> THE TASK: Scan the entries below for the word "Shopper", then copy each line that holds it.

> SUPPLIED RECORDS:

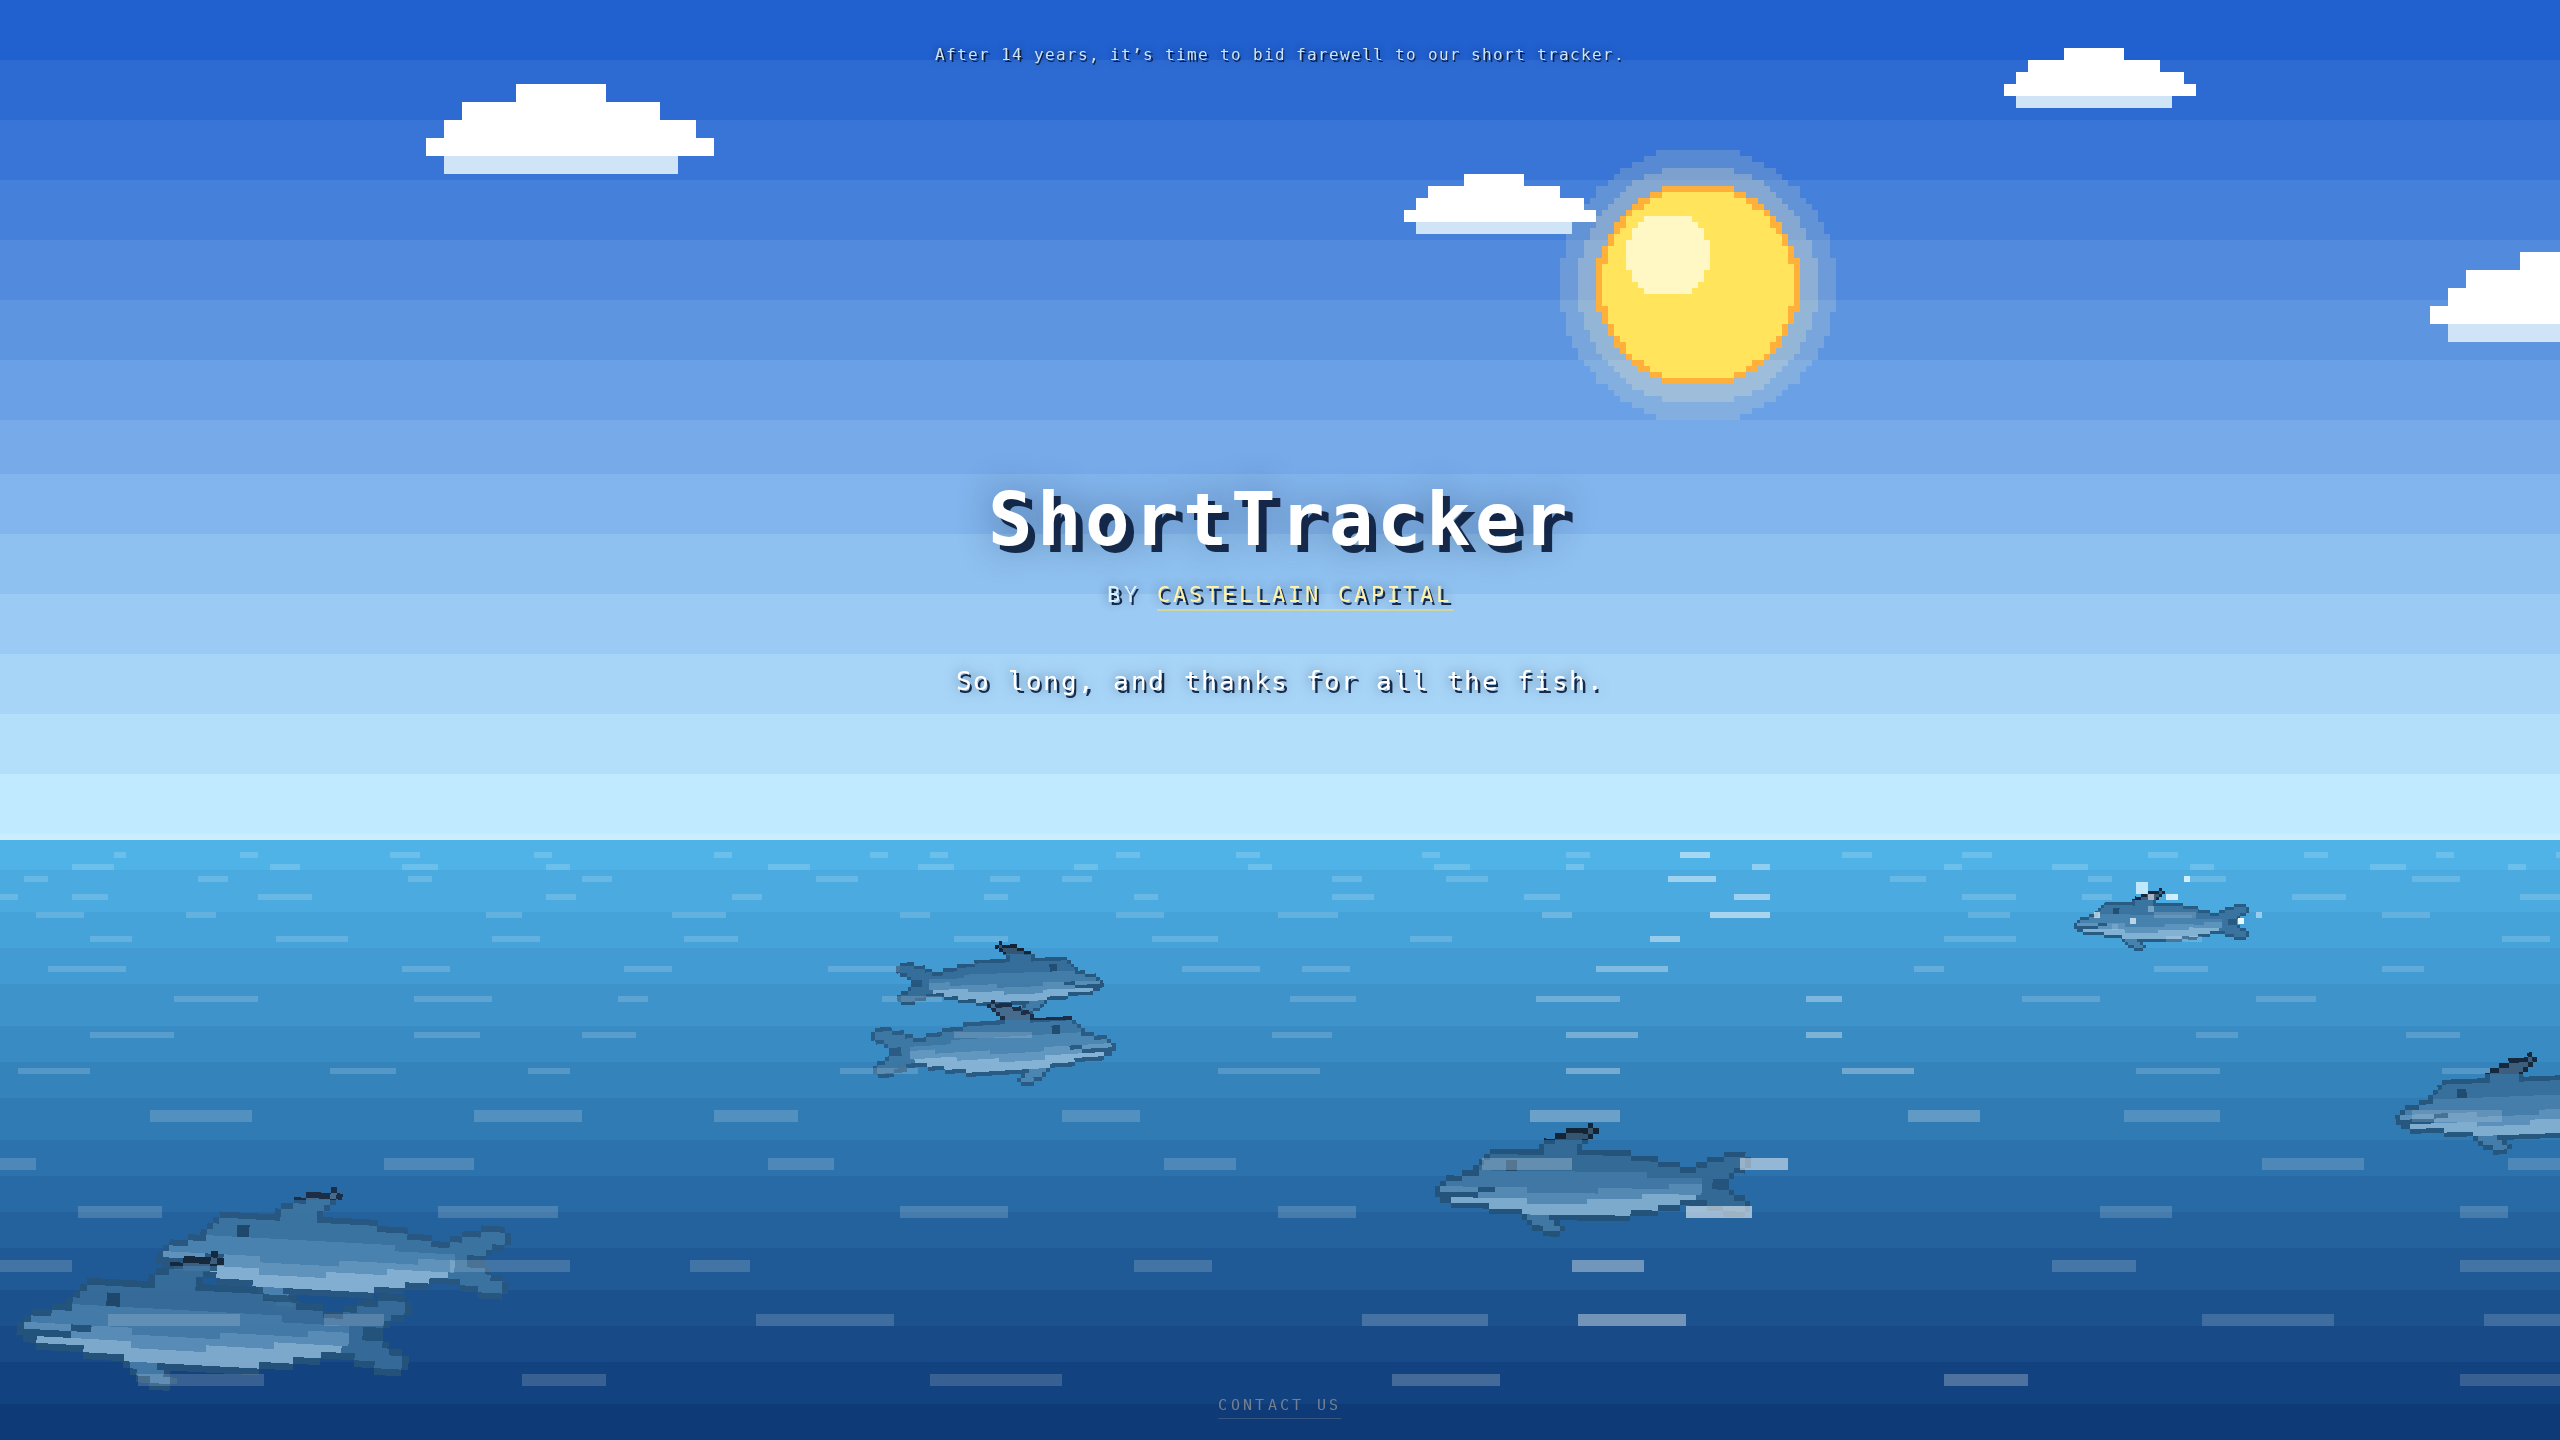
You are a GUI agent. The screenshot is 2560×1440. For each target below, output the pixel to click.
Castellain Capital (1305, 594)
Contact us (1279, 1405)
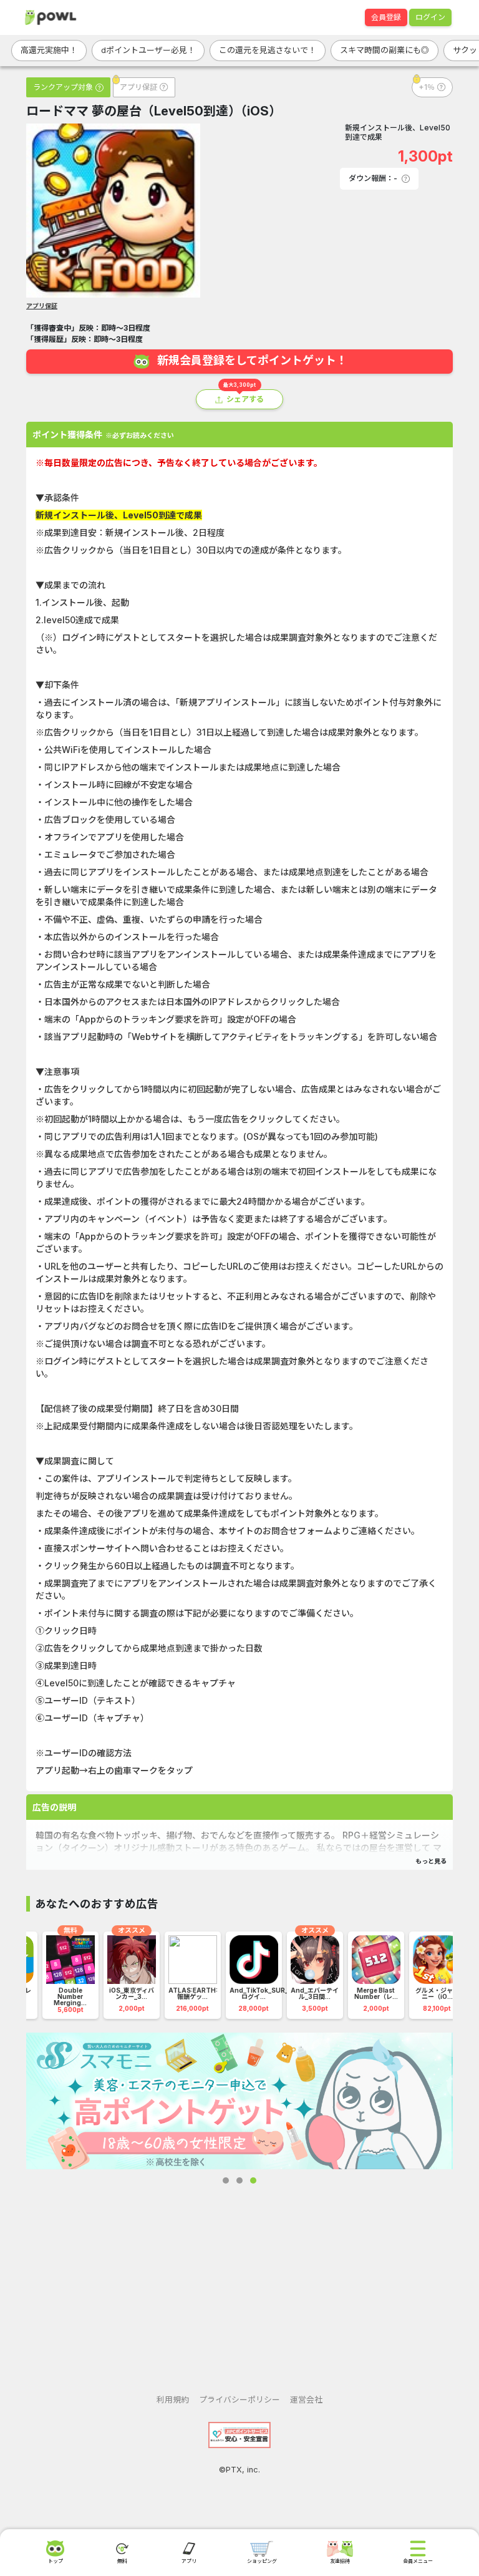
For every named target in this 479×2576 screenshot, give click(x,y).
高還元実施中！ (49, 50)
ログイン (430, 17)
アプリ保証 (41, 305)
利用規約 (173, 2399)
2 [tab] (239, 2180)
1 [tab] (226, 2180)
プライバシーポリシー (239, 2399)
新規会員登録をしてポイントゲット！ (252, 360)
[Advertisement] (239, 2279)
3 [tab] (253, 2180)
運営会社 (306, 2399)
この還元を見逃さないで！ (267, 50)
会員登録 (386, 17)
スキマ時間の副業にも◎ (384, 50)
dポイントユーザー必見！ (148, 50)
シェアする (245, 399)
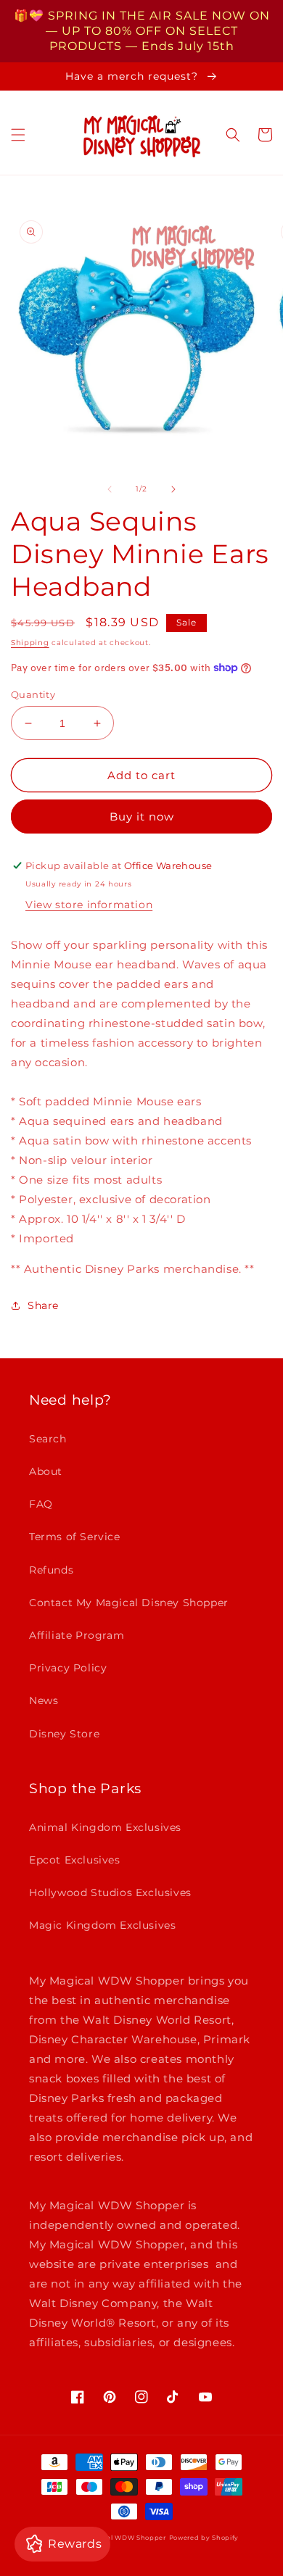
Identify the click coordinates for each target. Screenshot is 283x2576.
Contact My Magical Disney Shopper (129, 1602)
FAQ (41, 1504)
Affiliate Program (76, 1635)
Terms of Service (74, 1536)
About (45, 1471)
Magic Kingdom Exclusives (102, 1925)
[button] (18, 135)
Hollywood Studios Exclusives (110, 1892)
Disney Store (64, 1733)
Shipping (30, 642)
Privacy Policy (68, 1667)
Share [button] (43, 1305)
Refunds (51, 1569)
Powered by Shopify (204, 2537)
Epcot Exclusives (74, 1859)
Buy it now (142, 816)
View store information (88, 904)
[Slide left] (110, 489)
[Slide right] (173, 489)
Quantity (33, 694)
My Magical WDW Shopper (119, 2537)
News (43, 1700)
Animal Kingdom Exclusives (105, 1827)
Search (48, 1438)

> WORKED SOLUTION:
Contact My Magical Disney Shopper (129, 1602)
My Magical WDW Shopper (119, 2537)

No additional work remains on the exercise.